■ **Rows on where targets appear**
##############################

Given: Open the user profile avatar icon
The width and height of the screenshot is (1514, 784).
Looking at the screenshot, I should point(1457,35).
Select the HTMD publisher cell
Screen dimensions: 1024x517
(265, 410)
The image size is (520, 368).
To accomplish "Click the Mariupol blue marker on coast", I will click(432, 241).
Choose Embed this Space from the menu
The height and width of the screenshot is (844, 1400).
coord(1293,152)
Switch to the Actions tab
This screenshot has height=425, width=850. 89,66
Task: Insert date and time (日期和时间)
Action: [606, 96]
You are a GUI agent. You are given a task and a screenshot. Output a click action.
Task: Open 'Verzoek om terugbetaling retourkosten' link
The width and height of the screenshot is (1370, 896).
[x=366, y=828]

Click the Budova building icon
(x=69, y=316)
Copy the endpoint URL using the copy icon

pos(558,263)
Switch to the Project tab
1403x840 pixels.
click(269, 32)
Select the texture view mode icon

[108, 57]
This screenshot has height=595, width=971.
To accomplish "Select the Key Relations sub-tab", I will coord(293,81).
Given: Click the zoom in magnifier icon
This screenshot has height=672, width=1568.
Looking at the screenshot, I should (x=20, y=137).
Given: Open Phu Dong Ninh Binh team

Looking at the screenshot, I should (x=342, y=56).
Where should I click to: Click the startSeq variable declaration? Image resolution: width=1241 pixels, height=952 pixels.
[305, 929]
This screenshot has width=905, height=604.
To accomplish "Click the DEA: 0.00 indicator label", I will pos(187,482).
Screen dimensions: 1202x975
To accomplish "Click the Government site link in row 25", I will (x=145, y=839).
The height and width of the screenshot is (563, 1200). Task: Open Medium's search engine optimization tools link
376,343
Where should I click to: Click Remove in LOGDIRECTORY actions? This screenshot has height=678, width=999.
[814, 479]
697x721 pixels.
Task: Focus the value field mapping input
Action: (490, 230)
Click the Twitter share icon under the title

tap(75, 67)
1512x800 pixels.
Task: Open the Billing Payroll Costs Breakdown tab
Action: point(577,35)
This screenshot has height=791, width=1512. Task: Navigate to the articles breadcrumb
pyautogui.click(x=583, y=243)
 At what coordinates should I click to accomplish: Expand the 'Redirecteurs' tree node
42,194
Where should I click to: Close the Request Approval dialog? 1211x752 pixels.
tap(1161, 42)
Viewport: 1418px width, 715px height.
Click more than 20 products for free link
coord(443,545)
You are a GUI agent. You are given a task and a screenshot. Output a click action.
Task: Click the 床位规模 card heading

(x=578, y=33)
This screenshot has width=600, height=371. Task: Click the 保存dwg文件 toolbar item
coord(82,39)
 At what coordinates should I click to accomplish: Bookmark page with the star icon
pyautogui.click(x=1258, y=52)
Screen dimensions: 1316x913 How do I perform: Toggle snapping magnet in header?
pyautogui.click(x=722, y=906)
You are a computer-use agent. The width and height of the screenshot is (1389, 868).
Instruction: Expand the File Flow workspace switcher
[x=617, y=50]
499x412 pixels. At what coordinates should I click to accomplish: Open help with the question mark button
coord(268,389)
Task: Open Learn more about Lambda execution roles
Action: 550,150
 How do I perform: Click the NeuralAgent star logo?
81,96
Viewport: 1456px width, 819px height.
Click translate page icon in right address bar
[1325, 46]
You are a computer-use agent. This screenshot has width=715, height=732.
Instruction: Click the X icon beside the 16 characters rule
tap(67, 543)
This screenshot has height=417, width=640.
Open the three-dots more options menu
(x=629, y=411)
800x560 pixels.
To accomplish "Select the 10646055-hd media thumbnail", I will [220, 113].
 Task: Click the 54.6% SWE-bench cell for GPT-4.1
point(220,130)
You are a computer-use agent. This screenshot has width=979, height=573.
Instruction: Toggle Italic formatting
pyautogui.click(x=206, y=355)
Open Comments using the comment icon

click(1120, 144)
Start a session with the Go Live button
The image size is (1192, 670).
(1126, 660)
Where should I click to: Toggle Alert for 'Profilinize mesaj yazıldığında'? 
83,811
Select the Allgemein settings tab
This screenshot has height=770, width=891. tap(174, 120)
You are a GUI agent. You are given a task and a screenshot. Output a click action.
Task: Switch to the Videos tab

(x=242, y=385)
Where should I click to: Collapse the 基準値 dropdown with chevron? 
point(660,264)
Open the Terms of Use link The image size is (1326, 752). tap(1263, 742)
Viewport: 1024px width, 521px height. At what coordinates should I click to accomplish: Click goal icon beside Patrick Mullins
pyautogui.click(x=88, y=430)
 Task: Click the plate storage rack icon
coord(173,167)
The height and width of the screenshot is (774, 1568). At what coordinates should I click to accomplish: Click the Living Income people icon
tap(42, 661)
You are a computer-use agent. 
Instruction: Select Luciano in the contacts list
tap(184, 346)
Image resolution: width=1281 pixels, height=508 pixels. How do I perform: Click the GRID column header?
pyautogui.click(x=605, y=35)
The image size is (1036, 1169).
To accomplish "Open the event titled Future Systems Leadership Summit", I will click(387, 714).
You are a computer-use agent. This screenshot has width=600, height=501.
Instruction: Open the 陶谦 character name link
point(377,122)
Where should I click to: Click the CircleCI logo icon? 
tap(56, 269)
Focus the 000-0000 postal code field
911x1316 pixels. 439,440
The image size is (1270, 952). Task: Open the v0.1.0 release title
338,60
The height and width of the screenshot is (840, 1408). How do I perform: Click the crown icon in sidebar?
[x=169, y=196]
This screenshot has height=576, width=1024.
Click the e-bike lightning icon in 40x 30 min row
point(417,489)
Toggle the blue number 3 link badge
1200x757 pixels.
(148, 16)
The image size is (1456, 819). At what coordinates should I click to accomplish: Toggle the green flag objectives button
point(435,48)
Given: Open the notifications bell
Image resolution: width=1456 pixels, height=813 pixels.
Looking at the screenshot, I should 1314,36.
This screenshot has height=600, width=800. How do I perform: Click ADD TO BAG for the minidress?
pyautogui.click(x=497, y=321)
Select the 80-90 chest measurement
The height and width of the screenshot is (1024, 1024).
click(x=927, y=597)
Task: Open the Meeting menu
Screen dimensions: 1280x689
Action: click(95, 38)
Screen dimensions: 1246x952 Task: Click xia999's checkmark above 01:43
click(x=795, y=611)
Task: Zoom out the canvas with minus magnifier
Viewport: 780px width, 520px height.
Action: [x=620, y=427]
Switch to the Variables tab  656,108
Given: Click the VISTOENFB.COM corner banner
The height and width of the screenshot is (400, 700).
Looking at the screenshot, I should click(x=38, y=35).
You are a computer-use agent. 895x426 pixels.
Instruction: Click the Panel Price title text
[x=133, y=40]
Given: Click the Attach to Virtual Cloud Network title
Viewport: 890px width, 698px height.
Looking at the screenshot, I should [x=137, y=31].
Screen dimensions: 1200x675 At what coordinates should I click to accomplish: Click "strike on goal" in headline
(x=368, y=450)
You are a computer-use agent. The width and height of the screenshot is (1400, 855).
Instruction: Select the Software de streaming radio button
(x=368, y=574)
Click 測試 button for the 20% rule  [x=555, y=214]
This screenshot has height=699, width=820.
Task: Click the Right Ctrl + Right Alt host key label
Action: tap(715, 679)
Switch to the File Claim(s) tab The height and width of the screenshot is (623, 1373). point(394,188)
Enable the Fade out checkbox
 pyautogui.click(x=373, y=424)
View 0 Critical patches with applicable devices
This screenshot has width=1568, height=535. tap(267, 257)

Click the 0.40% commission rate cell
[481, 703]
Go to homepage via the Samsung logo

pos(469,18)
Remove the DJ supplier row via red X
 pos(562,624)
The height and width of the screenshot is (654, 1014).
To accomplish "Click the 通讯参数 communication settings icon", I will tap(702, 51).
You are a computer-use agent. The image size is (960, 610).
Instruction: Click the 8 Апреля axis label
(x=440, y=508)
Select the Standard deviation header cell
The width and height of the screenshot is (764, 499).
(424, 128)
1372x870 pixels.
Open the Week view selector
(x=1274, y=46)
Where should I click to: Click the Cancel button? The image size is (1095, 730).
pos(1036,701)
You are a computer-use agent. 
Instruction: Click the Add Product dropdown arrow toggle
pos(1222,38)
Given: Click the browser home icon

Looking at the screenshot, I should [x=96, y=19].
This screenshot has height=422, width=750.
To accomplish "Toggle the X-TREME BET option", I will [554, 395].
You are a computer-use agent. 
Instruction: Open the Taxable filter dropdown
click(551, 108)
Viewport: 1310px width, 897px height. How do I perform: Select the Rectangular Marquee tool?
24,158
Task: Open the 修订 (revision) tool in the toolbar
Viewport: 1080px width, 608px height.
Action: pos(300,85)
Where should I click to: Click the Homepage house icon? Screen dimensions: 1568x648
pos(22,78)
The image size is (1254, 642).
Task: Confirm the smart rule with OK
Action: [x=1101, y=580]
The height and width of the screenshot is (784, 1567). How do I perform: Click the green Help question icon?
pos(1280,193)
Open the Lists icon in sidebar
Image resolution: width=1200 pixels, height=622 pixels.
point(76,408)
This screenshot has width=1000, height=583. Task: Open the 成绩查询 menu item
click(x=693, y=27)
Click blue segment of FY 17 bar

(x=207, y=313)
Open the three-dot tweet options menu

##############################

■ **Stated problem**
Recast the lines from the one containing "is (1400, 855)." through the one containing "pos(1222,38)", both included, as a JSON list of strings with one string per line. Leave out any blank lines.

■ **Task answer**
[
  "You are a computer-use agent. The width and height of the screenshot is (1400, 855).",
  "Instruction: Select the Software de streaming radio button",
  "(x=368, y=574)",
  "Click 測試 button for the 20% rule  [x=555, y=214]",
  "This screenshot has height=699, width=820.",
  "Task: Click the Right Ctrl + Right Alt host key label",
  "Action: tap(715, 679)",
  "Switch to the File Claim(s) tab The height and width of the screenshot is (623, 1373). point(394,188)",
  "Enable the Fade out checkbox",
  " pyautogui.click(x=373, y=424)",
  "View 0 Critical patches with applicable devices",
  "This screenshot has width=1568, height=535. tap(267, 257)",
  "Click the 0.40% commission rate cell",
  "[481, 703]",
  "Go to homepage via the Samsung logo",
  "pos(469,18)",
  "Remove the DJ supplier row via red X",
  " pos(562,624)",
  "The height and width of the screenshot is (654, 1014).",
  "To accomplish \"Click the 通讯参数 communication settings icon\", I will tap(702, 51).",
  "You are a computer-use agent. The image size is (960, 610).",
  "Instruction: Click the 8 Апреля axis label",
  "(x=440, y=508)",
  "Select the Standard deviation header cell",
  "The width and height of the screenshot is (764, 499).",
  "(424, 128)",
  "1372x870 pixels.",
  "Open the Week view selector",
  "(x=1274, y=46)",
  "Where should I click to: Click the Cancel button? The image size is (1095, 730).",
  "pos(1036,701)",
  "You are a computer-use agent. ",
  "Instruction: Click the Add Product dropdown arrow toggle",
  "pos(1222,38)"
]